── Data for this task ──

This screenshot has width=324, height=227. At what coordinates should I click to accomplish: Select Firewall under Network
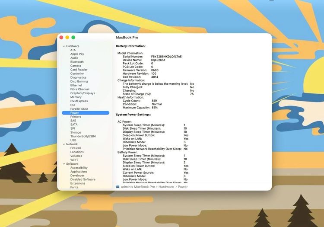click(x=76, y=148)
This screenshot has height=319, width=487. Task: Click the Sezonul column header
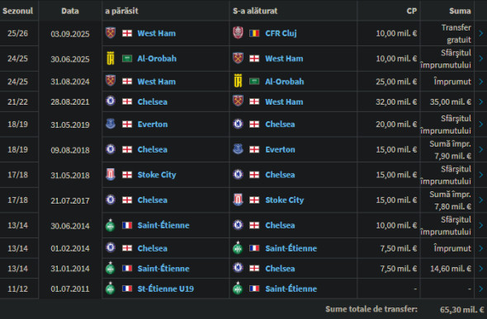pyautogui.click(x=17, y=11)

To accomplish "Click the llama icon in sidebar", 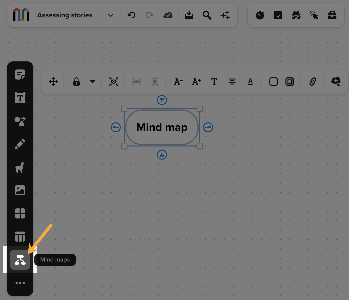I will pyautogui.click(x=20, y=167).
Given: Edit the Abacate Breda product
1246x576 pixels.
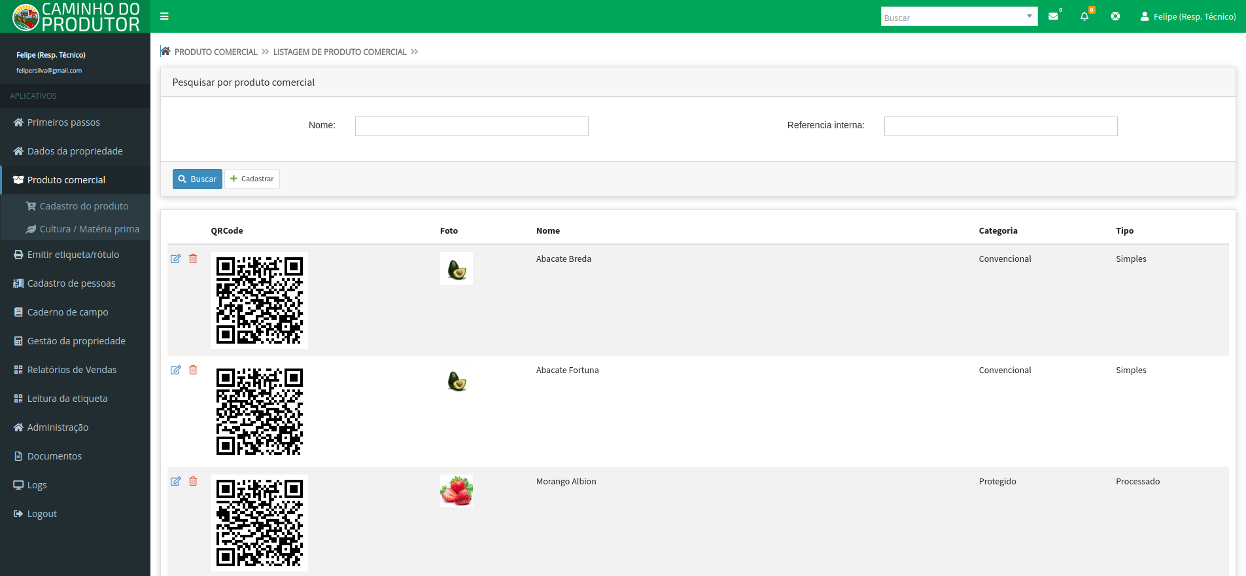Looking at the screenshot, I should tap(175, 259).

───
── Data for this task ──

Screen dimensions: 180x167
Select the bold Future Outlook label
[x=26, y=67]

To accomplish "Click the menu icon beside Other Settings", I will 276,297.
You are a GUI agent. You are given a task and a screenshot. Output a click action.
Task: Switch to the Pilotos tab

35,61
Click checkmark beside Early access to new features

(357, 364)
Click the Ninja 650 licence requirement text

───

Using the data above, print exactly the lines from the line that contains "Screen dimensions: 180x167" through the line that contains "Click the Ninja 650 licence requirement text", with both included.

Screen dimensions: 180x167
Select the bold Future Outlook label
[x=26, y=67]

To accomplish "Click the menu icon beside Other Settings", I will 276,297.
You are a GUI agent. You are given a task and a screenshot. Output a click action.
Task: Switch to the Pilotos tab

35,61
Click checkmark beside Early access to new features

(357, 364)
Click the Ninja 650 licence requirement text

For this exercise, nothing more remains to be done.